DATA WRANGLING AND VISUALIZATION OF NETFLIX DATA

Netflix is an American over-the-top content platform and production company headquartered in Los Gatos, California. It was founded in 1997 as a DVD delivery service. Today it now has over 203.7 million subscribers worldwide and acts as a leading streaming service that allows its customers to watch a wide variety of award-winning TV shows, movies, documentaries, and more on thousands of internet-connected devices.

I began this analysis with goals to understand Netflix’s history and goals, the target market, and the existing product. Also, I incline to know what people want to watch (the genre of movies and tv shows), and how movies and tv shows on Netflix are rated. Lastly, to know countries that are major contributors to Netflix views and understand the growth of Netflix over the years, as well as understand any areas that may need improvement.

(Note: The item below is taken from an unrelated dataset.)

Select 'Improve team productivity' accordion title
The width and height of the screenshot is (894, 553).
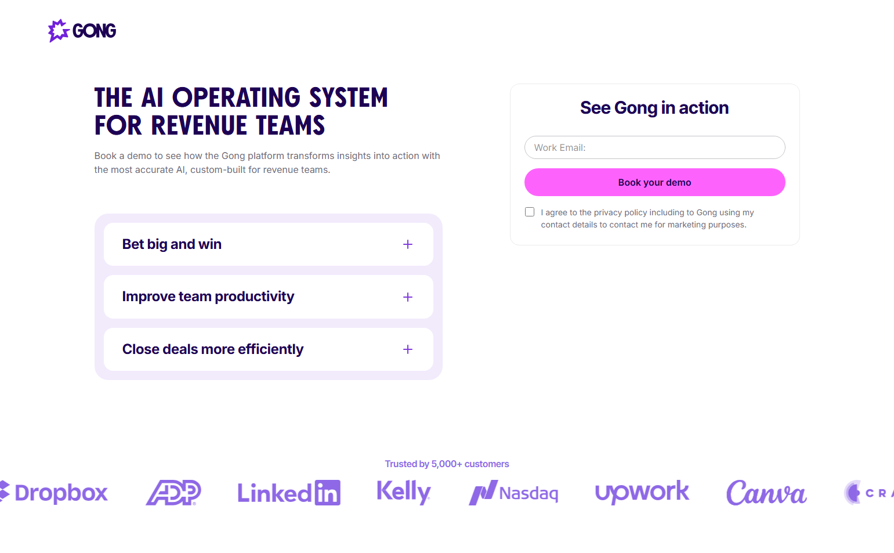(x=208, y=297)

In this article, we will perform basic wrangling and visualization on the datasets of all tv shows and movies available on Netflix.

DATA WRANGLING

Data wrangling is one of the crucial tasks in data science and analysis which includes operations like Data sorting, Data filtration, Data reduction, Data access, Data processing.

Data wrangling is a preprocessing phase where data is transformed from one form to another. The phase aims to make data available for analytics and this phase includes data collection, exploratory data analysis e.t.c. In this project, I performed data wrangling using data from Netflix datasets from Kaggle.

Dataset

This dataset consists of tv shows and movies available on Netflix as of 2019. The dataset is collected from flixable which is a third-party Netflix search engine and can be obtained from kaggle.

Data loading

Data is an integral part of analysis and often stored in files (CSV, Excel, JSON, XML, SQL e.t.c). So pandas have inbuilt support to load data from files as a DataFrame. The first step is to import all the libraries and load data needed for analysis and visualization.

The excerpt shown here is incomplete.